--- Written exercise ---
Copy the records word for word, starting at the line that contains "The image size" and running through the end of the records, and leave the pictures out of your copy.

--- Raw records ---
--

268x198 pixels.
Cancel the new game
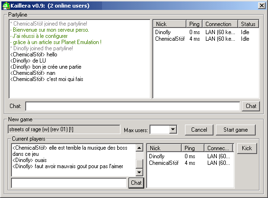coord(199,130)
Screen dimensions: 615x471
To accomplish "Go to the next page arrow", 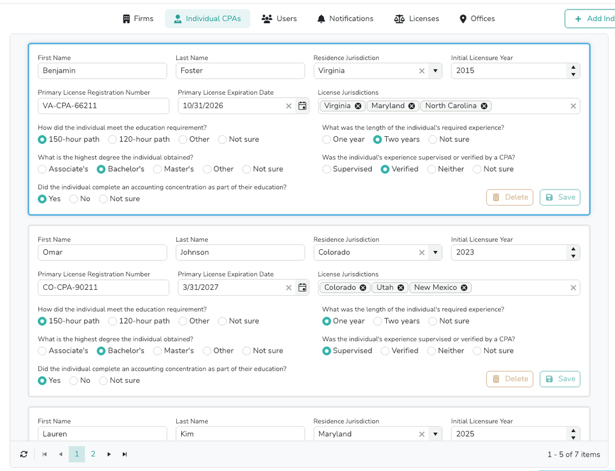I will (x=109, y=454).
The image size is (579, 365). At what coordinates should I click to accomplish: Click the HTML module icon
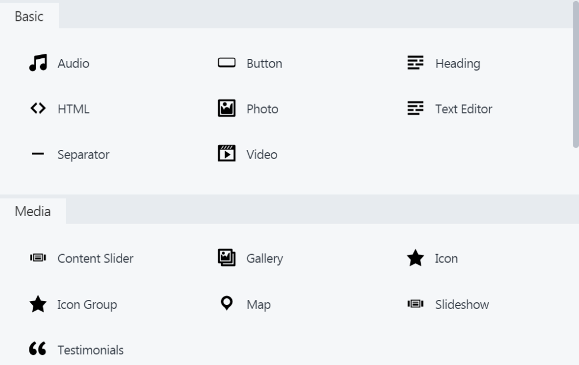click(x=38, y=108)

--

--- Written response ---
The image size is (579, 365). At what coordinates should I click to accomplish: Click the HTML module icon
click(x=38, y=108)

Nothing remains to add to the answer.